**BRIEF 1**
Count the lines in the rows below that contain the string "marker", treating uppercase and lowercase as different. Reply with only the number.

**EXTRACT TO READ**
**********

Full of years and blessings, chapter 24 comes to the point where the continuing story is going to change from Abraham’s story to Isaac’s story.

The blessing is to be passed on through succeeding generations, but Isaac is not married.  The story of how Abraham finds a wife for his son is also the story of how the blessing is passed on to Isaac.

First, we see how Abraham held fast to the promise of God.
We see this in two things.
1)    He would not allow his son to marry one of the Canaanite women
2)    He would not allow his son to go back to where he came from.

By avoiding marriage to a Canaanite woman, Abraham hoped to keep his son from being led away from the worship of the One True God.  The Canaanites were descendants of Canaan, who was cursed by Noah.  They led the way in idolatry and occult practices to the point that the Lord eventually destroyed them.

God’s covenant with Abraham was to be Abraham’s God.  In order for the covenant to be passed on, this aspect was critical.  It was essential that God be Isaac’s God. 

The same continues to this day.  2 Corinthians 6:14 says, “Don't team up with those who are unbelievers.  How can righteousness be a partner with wickedness?  How can light live with darkness?” 

Solomon was the wisest man that ever lived.  However, he ignored God’s warnings about not taking many wives and especially about not taking wives from among the idolaters around him.  The results were disastrous.

**********

**BRIEF 2**
Answer these questions about the passage on Isaac's marriage, one per line:
(a) Whose descendants were the Canaanites?
(b) Which Bible verse does the passage quote?
(c) According to the passage, which warnings did Solomon ignore?

**DATA LINES**

**********

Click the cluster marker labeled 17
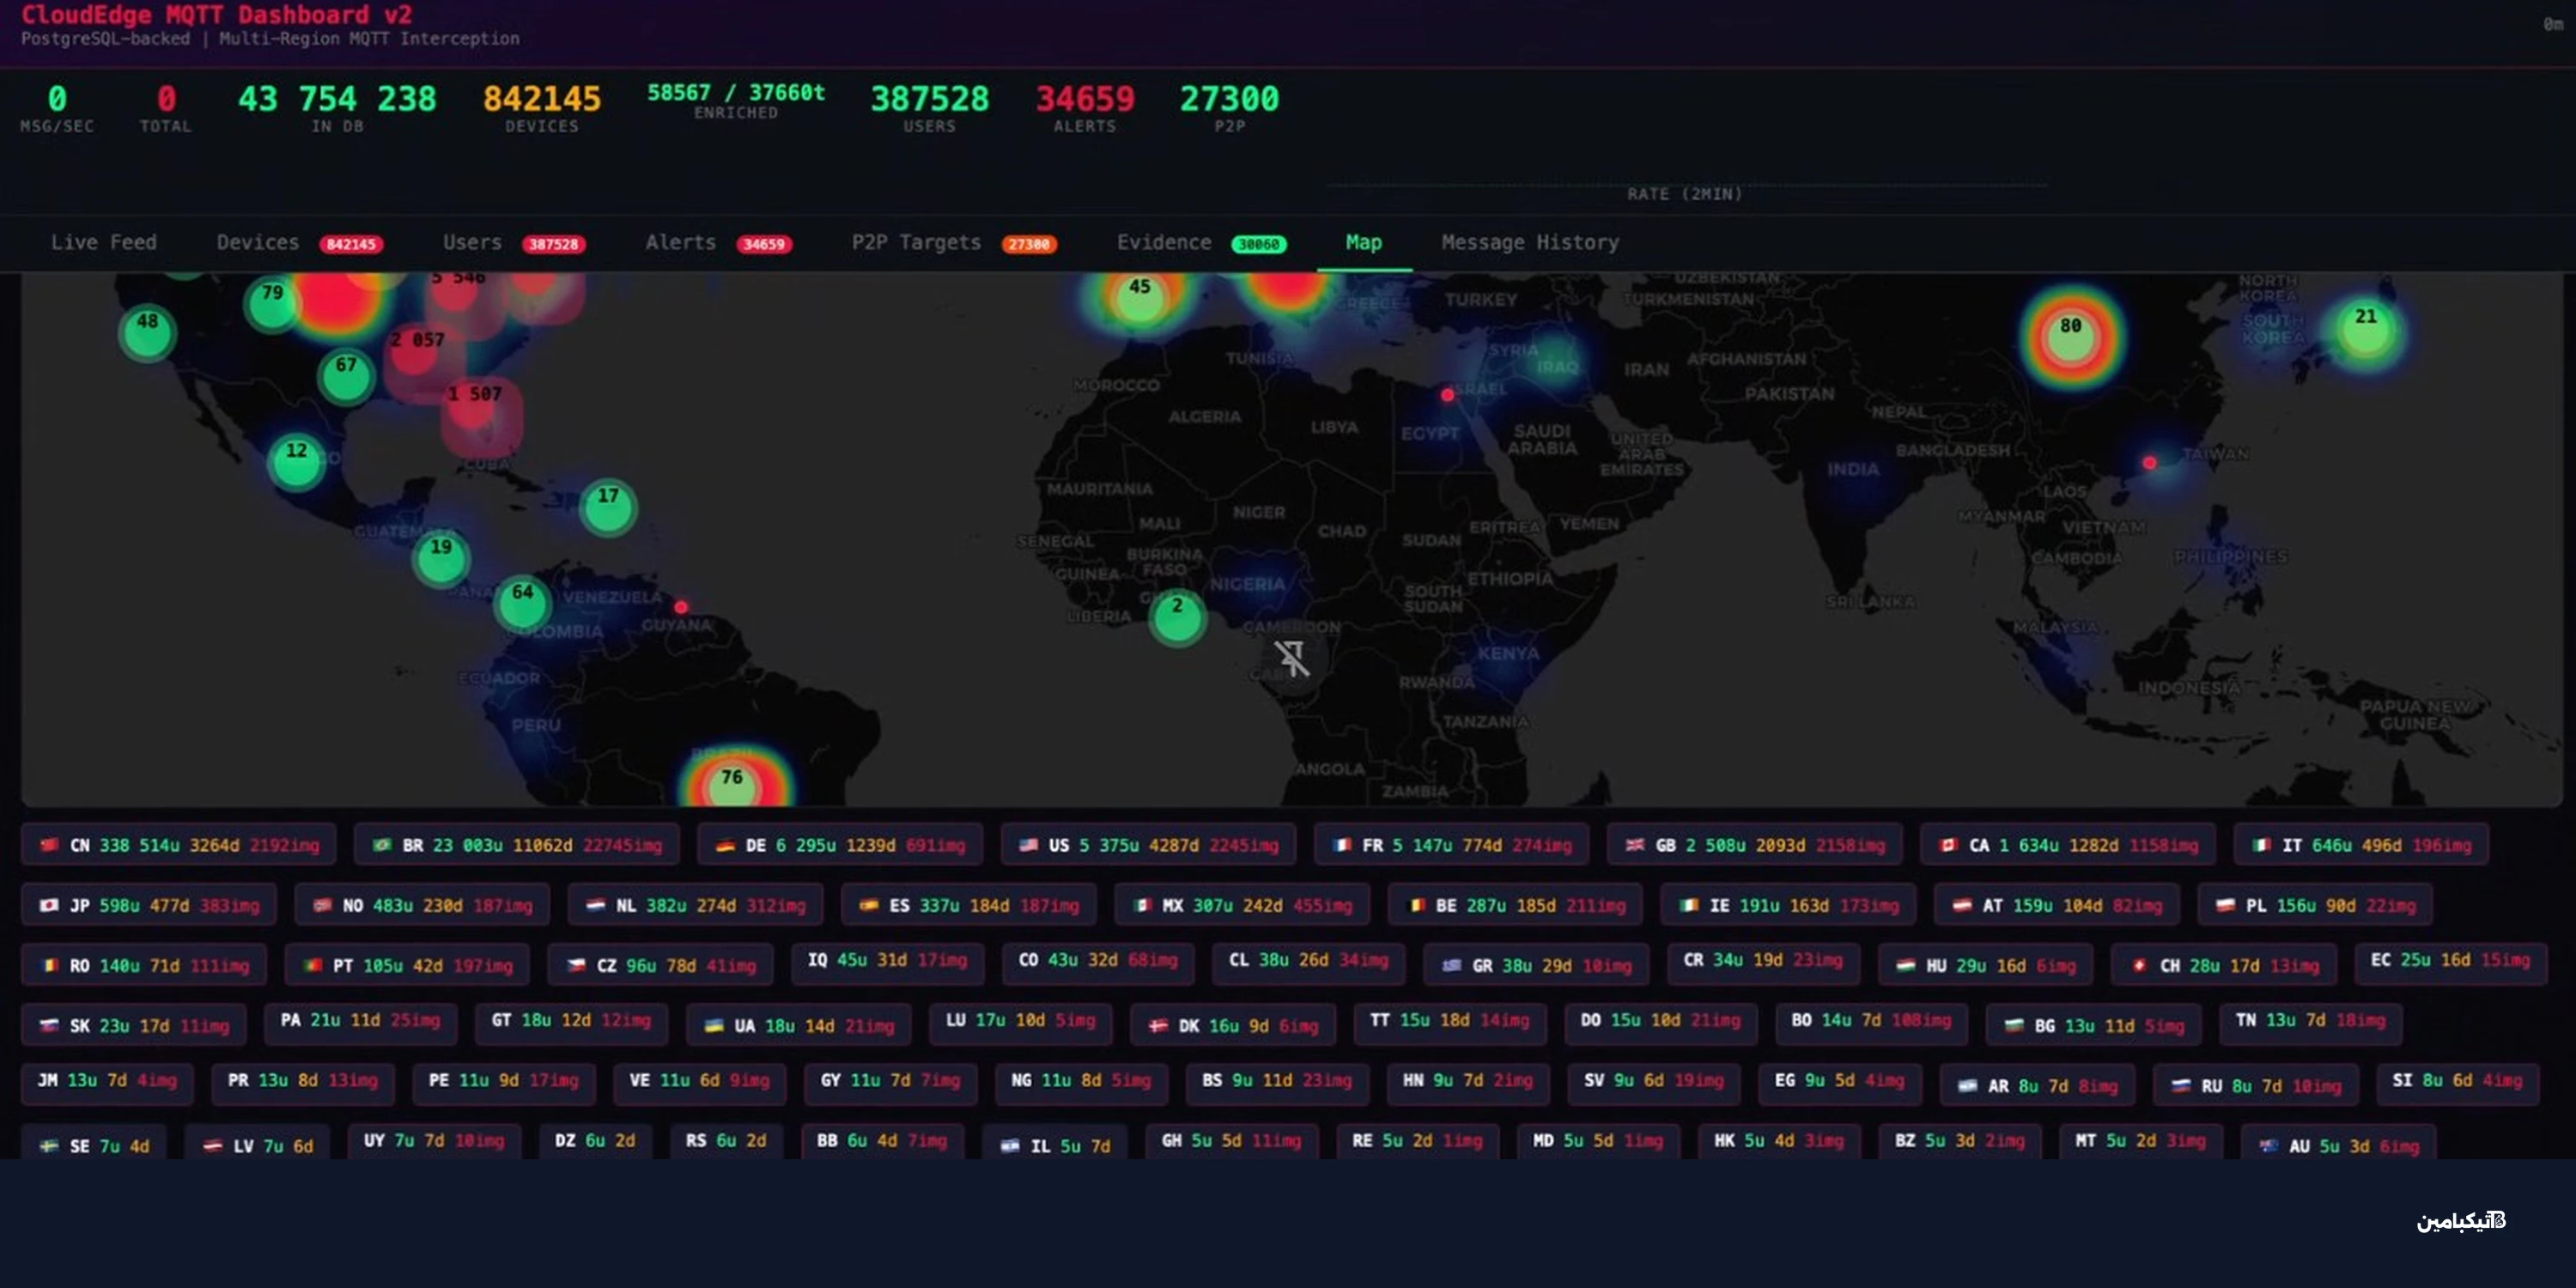The height and width of the screenshot is (1288, 2576). pos(608,506)
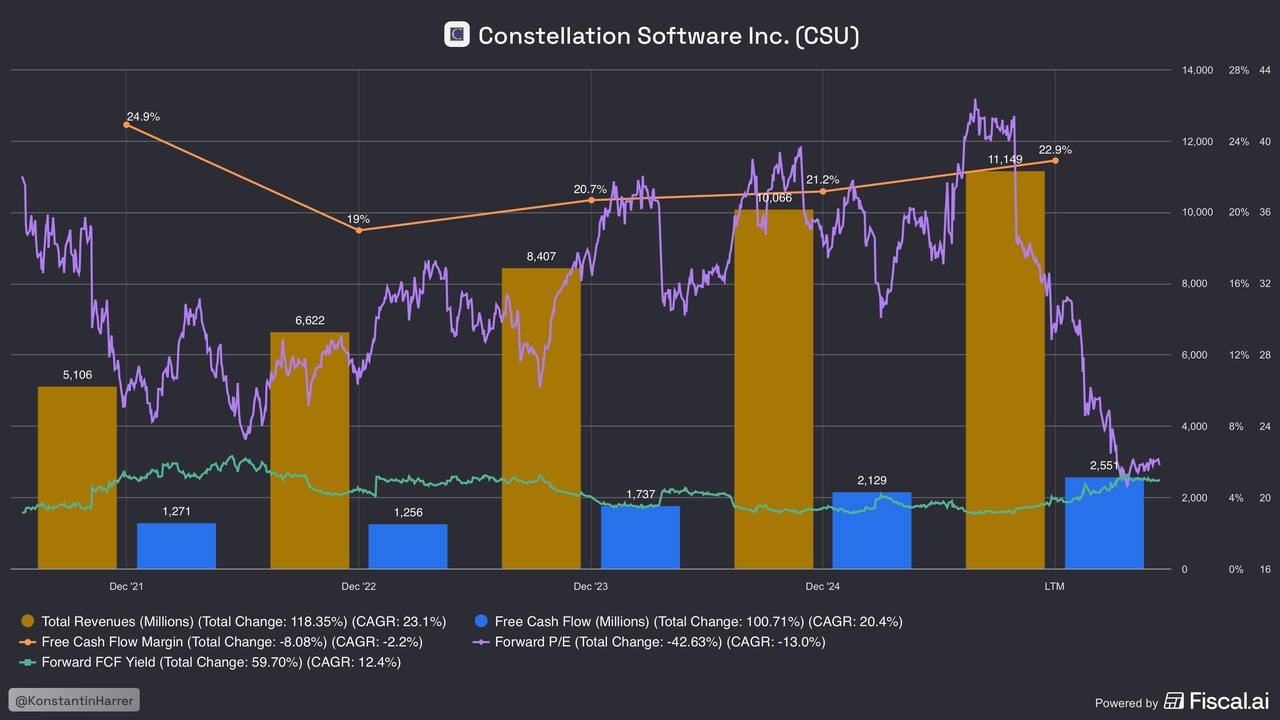1280x720 pixels.
Task: Select the 5,106 revenue bar for Dec '21
Action: click(x=77, y=478)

**********

**REPLY 1**
1

**REPLY 2**
(a) Canaan, who was cursed by Noah.
(b) 2 Corinthians 6:14.
(c) God's warnings about not taking many wives, and especially about not taking wives from among the idolaters around him.